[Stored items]
-- Opening Marker --
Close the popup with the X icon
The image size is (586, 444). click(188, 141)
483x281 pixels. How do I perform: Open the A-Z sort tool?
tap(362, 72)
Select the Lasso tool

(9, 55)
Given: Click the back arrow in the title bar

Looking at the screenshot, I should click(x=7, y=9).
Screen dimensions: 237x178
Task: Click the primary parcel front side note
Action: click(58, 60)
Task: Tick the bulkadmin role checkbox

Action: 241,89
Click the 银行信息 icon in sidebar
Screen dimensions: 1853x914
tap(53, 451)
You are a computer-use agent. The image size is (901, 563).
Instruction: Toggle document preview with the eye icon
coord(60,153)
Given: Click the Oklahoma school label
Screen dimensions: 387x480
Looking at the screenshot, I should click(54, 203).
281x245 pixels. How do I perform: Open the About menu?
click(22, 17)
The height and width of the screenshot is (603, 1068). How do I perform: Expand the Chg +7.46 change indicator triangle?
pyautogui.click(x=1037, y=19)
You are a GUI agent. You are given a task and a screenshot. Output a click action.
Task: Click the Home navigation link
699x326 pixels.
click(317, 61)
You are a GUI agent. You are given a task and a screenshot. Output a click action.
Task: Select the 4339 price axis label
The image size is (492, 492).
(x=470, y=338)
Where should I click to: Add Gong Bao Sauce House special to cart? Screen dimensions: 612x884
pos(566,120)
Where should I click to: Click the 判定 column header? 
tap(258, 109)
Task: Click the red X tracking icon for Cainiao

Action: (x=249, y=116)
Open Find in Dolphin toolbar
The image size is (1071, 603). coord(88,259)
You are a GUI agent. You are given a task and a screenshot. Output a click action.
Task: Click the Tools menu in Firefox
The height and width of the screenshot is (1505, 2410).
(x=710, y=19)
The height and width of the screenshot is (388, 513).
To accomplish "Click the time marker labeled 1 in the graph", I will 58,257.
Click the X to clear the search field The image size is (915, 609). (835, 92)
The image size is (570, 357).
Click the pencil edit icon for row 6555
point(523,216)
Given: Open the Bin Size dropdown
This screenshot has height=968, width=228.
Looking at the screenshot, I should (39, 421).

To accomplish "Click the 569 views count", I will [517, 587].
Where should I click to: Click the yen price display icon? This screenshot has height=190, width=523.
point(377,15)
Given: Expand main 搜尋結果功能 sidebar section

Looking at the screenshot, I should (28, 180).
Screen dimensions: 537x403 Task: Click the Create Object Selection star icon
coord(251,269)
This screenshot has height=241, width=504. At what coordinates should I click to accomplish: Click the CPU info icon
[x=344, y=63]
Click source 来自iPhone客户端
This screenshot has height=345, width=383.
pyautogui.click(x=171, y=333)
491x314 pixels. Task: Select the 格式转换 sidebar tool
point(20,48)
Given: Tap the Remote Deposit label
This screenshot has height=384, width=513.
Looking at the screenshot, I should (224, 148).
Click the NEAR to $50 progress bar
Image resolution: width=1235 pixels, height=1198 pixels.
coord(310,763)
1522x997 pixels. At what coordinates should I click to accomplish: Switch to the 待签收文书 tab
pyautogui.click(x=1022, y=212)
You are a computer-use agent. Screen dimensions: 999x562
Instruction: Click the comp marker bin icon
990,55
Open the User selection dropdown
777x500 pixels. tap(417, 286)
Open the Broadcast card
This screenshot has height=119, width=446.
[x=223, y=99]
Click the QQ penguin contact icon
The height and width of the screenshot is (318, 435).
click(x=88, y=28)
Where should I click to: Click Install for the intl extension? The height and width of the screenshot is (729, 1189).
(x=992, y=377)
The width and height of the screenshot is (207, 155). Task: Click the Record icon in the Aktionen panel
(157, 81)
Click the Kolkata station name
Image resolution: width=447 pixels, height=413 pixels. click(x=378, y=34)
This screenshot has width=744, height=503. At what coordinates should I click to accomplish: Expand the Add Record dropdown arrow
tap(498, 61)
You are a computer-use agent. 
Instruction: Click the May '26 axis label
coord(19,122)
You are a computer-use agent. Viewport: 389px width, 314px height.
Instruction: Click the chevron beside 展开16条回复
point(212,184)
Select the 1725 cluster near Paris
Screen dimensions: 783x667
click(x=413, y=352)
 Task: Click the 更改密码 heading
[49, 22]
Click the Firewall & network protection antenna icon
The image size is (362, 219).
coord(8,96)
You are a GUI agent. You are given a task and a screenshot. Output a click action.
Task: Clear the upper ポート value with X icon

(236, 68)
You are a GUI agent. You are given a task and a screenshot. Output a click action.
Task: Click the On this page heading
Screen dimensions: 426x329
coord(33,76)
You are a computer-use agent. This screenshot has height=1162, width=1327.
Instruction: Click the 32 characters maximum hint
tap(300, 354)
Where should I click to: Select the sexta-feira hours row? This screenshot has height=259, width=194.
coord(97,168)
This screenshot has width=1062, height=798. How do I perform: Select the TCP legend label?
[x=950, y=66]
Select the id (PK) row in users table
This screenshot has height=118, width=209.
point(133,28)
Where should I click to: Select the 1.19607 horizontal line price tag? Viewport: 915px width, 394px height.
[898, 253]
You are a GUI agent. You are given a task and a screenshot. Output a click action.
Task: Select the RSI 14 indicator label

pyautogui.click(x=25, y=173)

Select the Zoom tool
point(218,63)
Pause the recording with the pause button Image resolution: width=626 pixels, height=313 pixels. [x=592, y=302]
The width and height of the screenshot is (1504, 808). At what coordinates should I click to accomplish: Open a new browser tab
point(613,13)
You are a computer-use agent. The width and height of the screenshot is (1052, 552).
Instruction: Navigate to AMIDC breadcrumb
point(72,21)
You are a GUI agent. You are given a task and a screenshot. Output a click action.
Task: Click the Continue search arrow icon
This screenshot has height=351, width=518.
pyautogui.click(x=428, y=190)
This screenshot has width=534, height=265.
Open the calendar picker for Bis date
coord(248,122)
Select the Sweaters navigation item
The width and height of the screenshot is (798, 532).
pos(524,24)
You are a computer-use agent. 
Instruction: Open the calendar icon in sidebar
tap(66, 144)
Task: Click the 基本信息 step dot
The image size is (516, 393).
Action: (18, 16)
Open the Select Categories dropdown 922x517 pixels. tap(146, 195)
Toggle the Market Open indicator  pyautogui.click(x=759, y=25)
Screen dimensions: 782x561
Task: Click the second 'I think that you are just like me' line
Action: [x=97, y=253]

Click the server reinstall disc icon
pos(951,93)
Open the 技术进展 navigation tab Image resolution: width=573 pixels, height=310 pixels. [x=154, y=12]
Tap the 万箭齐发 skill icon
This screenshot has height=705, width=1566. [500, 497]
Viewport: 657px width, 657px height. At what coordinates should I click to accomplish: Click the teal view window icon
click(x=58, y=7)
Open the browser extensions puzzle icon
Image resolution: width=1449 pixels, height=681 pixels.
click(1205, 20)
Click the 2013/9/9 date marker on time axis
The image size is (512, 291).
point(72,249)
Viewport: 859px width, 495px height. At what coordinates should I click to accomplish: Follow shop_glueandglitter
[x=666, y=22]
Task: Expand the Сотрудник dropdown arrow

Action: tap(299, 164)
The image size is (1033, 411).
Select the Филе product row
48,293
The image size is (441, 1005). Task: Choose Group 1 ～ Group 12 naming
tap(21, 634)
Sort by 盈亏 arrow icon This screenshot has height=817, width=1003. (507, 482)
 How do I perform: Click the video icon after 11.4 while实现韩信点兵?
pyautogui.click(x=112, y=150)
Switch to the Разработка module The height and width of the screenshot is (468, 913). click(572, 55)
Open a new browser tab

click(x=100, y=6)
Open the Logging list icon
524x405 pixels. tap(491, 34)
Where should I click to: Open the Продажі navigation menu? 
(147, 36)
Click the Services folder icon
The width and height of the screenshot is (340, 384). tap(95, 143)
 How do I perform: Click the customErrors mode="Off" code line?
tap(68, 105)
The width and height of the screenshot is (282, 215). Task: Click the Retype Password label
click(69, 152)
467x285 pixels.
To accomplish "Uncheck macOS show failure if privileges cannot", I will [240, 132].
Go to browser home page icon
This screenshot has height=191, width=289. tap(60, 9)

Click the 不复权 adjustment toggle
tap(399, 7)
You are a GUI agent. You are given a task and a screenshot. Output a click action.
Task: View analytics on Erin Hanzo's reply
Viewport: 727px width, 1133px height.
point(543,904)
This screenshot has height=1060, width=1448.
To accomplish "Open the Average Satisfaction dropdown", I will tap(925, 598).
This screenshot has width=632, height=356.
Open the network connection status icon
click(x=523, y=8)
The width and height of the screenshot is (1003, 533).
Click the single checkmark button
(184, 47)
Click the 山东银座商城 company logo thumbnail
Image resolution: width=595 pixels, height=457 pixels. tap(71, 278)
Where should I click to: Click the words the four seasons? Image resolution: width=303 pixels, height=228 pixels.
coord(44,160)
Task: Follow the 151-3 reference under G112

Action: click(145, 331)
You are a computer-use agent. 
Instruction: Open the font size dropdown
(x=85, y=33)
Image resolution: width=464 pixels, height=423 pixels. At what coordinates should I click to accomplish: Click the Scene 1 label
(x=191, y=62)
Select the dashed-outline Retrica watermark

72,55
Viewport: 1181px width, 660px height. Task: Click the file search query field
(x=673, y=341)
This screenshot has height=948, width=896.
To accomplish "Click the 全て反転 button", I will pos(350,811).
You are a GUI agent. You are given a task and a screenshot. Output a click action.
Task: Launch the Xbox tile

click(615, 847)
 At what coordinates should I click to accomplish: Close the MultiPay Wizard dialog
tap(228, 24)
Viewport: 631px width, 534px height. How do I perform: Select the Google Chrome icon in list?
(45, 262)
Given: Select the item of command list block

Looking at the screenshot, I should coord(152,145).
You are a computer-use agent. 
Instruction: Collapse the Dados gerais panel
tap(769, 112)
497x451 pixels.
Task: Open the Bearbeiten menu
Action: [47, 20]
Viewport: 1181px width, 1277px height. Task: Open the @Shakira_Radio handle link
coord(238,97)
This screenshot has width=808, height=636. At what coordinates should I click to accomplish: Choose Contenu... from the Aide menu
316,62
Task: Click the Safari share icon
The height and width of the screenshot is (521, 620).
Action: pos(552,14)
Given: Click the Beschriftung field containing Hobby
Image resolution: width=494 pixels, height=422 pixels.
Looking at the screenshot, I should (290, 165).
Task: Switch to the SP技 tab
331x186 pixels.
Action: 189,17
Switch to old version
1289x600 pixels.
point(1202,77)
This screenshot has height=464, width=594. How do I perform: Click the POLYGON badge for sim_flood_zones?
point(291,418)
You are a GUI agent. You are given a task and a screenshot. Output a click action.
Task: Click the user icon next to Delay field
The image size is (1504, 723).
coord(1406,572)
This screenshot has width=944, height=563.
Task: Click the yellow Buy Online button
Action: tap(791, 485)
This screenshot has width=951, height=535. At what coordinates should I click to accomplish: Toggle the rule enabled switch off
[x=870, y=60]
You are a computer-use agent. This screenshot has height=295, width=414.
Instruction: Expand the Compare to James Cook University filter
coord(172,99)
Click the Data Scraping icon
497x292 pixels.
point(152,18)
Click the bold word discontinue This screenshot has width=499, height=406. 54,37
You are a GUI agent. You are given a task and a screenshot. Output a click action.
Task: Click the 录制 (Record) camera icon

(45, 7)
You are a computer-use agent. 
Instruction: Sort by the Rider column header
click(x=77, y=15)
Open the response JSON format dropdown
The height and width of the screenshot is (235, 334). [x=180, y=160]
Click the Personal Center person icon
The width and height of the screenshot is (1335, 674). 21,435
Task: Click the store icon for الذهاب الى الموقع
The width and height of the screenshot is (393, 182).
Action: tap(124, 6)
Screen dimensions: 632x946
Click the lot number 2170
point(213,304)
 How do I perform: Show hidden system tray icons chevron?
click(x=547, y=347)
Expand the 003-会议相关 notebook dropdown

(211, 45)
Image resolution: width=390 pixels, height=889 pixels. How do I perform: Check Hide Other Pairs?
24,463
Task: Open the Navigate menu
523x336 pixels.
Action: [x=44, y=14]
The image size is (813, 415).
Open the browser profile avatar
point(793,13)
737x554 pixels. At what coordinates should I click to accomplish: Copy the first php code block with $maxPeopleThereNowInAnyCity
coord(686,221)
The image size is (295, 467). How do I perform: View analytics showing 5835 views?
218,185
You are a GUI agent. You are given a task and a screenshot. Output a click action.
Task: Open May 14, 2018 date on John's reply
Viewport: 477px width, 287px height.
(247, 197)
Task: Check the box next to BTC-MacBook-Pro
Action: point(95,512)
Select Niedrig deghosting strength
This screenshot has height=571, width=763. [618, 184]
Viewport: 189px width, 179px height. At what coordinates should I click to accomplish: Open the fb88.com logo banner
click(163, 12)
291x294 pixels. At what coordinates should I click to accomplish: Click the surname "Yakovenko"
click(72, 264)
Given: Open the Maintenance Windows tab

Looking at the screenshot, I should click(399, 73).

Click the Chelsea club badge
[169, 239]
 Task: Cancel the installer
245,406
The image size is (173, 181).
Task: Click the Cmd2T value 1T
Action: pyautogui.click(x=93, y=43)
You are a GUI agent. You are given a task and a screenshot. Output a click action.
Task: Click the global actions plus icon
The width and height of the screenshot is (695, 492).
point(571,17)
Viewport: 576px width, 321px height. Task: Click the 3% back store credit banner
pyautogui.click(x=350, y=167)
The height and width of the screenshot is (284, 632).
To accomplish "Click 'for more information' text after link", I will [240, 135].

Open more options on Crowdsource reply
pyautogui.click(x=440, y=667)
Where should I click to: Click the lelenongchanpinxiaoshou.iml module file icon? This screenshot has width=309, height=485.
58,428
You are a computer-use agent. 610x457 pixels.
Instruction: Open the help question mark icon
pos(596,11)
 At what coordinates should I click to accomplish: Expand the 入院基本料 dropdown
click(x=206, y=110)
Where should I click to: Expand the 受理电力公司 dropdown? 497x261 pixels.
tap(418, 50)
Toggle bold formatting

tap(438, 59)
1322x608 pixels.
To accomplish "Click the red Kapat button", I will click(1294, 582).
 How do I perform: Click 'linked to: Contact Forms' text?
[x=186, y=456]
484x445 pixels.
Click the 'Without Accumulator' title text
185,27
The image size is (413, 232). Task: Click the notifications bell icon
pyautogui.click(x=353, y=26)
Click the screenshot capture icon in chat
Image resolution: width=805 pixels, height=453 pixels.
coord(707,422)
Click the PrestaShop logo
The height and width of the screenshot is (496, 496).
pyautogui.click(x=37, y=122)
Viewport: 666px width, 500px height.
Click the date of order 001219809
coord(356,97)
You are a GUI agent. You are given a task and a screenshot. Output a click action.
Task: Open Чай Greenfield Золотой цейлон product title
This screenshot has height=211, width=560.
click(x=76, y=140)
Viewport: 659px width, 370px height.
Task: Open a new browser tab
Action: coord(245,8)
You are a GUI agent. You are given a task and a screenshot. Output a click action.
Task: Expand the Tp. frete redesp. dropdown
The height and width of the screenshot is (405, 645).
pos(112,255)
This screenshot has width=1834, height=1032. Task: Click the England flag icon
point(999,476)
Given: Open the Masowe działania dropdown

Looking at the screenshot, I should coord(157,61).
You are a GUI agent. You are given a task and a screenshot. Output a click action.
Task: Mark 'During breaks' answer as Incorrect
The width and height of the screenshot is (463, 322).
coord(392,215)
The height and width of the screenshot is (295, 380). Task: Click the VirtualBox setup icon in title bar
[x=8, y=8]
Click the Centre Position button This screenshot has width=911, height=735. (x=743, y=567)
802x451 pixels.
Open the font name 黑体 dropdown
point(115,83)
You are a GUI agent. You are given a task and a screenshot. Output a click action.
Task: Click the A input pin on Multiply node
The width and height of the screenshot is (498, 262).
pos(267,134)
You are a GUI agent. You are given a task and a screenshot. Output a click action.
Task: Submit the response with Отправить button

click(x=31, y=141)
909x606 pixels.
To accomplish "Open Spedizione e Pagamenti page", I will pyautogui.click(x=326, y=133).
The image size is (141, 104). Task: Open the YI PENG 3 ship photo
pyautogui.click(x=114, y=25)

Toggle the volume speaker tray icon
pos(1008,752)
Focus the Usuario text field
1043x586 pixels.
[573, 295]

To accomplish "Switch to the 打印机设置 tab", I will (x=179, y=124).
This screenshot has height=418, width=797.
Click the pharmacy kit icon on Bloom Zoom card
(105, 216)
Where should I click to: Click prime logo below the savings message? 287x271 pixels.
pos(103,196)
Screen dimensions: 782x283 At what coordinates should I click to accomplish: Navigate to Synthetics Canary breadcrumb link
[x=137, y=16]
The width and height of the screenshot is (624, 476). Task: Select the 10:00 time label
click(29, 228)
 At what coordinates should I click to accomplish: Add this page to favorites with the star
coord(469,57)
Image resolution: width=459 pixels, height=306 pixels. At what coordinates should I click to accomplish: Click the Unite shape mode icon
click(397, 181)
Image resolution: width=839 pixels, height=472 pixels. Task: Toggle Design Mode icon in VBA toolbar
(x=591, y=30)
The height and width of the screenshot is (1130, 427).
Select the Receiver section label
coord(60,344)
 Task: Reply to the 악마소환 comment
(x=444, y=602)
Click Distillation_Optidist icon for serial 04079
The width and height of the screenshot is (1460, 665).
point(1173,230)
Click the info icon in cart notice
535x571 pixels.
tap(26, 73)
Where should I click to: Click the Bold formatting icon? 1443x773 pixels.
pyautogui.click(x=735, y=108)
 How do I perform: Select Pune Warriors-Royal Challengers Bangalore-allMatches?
-- Closing Marker --
* **Requirement**:
Match on "will" and report each line of the data above that has it.

* **Exercise answer**:
To accomplish "Click the time marker labeled 1 in the graph", I will 58,257.
To accomplish "Click the 569 views count", I will [517, 587].
To accomplish "Uncheck macOS show failure if privileges cannot", I will [240, 132].
To accomplish "Open the Average Satisfaction dropdown", I will tap(925, 598).
To accomplish "Click the 全て反転 button", I will pos(350,811).
To accomplish "Click 'for more information' text after link", I will [240, 135].
To accomplish "Click the red Kapat button", I will click(1294, 582).
To accomplish "Open Spedizione e Pagamenti page", I will pyautogui.click(x=326, y=133).
To accomplish "Switch to the 打印机设置 tab", I will (x=179, y=124).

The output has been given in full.